GRIDD: Retroenhanced Review

GRIDD: Retroenhaned is an 80’s synth on rails shooter. Visually the game seems to get its inspiration from the likes of Tron and the current 80’s inspired scene ‘New Retro Wave’. If this game instantly visually pleases you, I urge you to look at other New Retro Wave stylisations such as the movie Kung Fury, which like this game uses 2017 tech and special effects to create an 80’s scenario playing homage to the only foreseeable future tech. With ‘hacking’ being a dark art of spamming buttons and being a complete nerd until you get into a ‘mainframe’ or past a ‘firewall’. Another game series that does this is the Blood Dragon series; Far Cry 3: Blood Dragon and Trials of the Blood Dragon. 2016/17 have been great 80’s revival years so far. Although a lot less neon and electric, don’t get me started on the amazing ‘Stranger things’ TV series too.

On boot of the game you are almost instantaneously greeted with a very neon looking menu system. There isn’t much to do in the way of game options or control schemes but this simplicity is part of the games appeal. You have two things to control, the analogue stick (to move your ship) and the fire button, A (which can just be held down for the same rate of fire). The controls scheme help screen also plays homage to 80’s arcade machines featuring a joy stick in place of an analogue stick. You really could imagine playing this game on an arcade machine. Something else which is very 80’s arcade machine related is that there are no checkpoints or saves. Thats right, if you die you could be sent 30-40mins back to the beginning.
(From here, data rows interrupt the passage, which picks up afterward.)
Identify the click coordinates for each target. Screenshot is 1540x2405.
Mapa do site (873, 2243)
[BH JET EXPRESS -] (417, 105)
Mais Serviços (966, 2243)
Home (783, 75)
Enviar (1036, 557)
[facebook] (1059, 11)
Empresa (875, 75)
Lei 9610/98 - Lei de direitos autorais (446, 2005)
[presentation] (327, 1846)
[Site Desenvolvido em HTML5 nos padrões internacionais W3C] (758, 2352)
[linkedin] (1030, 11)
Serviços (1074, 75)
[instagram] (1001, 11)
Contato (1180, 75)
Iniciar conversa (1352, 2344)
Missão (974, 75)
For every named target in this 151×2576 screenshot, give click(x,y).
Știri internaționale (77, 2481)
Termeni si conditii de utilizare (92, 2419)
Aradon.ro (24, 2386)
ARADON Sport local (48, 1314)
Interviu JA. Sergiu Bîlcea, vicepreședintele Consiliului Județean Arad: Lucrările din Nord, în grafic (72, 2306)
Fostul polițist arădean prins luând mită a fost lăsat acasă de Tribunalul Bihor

The aim of the game technically is to get to the end of the track. There isn’t really a story to this game, but you are some how hacking a computer of sorts flying a ship and firing a gun. Along the track you will be faced with things to fire at and or will try to fire at you stopping you proceeding any further. There are health pickups, shields and weapon powers ups. Even though this game is somewhat punishing, each obstacle you have to shoot gives you a new challenge to face. With this, each time you die, you are discovering or at least trying to understand what to do next time. In a lot of ways, if this game did have save points, it would be over much quicker. With the main game basically being the only level you will want to play, it allows the game to last much longer. There is an alternative mode, but this is only unlocked once the main game is completed.

There are varying enemies in this game and a lot of the harder enemies are just variants on things you have seen earlier but usually with the necessity to move quicker to dodge or to shoot with more accuracy or patience. To mention a few; panels that you will need to shoot to stop them colliding into you, moving shooting objects, objects that turn around and deflect bullets, laser beams in varying amounts and pick ups you can try to get to unlock another life.

On or offline co-op would have been a great addition to this game had it been added. 80’s arcade machines did have this, and would have been in keeping with that theme. A group of us took turns on this game helping each other out to remember what was coming next or for what to do, which in a way was co-operative. I can’t imagine this game being as fun with another sound track. The amazing sound track by Dream Fiend definitely kept us going, although in the later levels the music isn’t as great as the first.

Graphically this game isn’t trying to be a triple A title pushing realistic boundaries, but what it does do is set the scene to the best degree it can with no rough edges. From the point of view of someone who love’s anything 80’s throwback, coupled with a love of graphic design, ‘Aesthetic: the game’ would have been a better title. Even the menu got me excited. In terms of ascetic and preciseness in what it is trying to achieve, this game is on par with Thomas Was Alone. Its just a shame this game is technically quite short and very punishing. A randomly generated level survival co-op mode would be much welcomed for DLC or update.

There are no load times once playing the game, which is understandable considering the small size of the game, and that there is never enough on screen for this to be required. Most achievements are easy enough to get and will be combined over multiple games, although the majority require you to either play multiple times or reach the very end, if you can.

In summary, this neon 80’s fuelled on rails shooter is an amazing visual and auditory masterpiece. The limited game options and punishing nature of this game feels unfair for its price tag as commitment and a high skill level are required to fully immerse yourself to be rewarded by an ending. If you have the time to be up for the challenge, commit yourself and feel rewarded by the eventual win.